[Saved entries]

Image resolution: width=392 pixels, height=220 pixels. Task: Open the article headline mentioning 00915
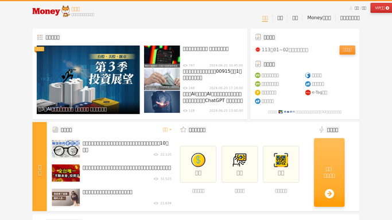pos(212,74)
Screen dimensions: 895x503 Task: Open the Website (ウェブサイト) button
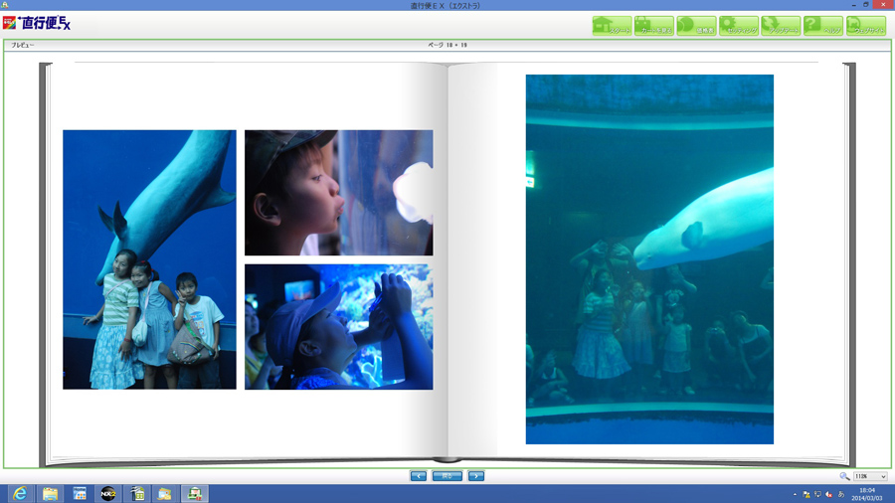click(x=866, y=26)
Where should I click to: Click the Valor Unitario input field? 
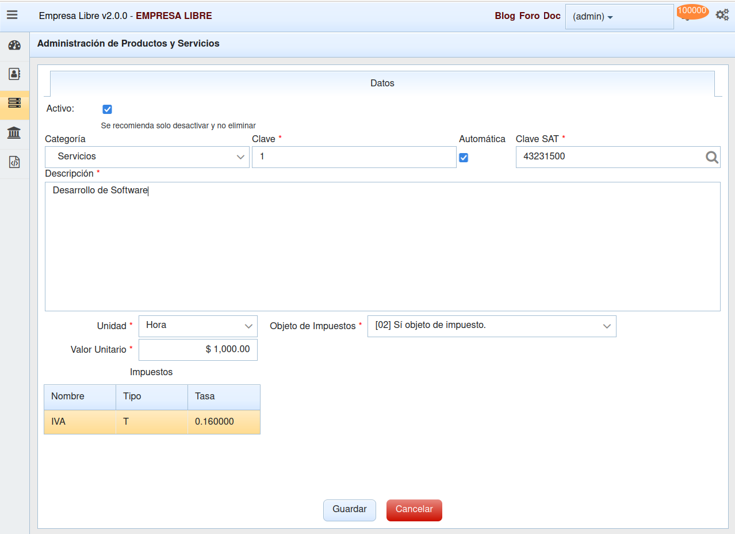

-- Requirement --
The records above are to be repeated exactly, with the pictures left out.

-- Answer below --
Image resolution: width=392 pixels, height=220 pixels. Task: Open the article headline mentioning 00915
pos(212,74)
Screen dimensions: 895x503 Task: Open the Website (ウェブサイト) button
click(x=866, y=26)
Where should I click to: Click the Valor Unitario input field? 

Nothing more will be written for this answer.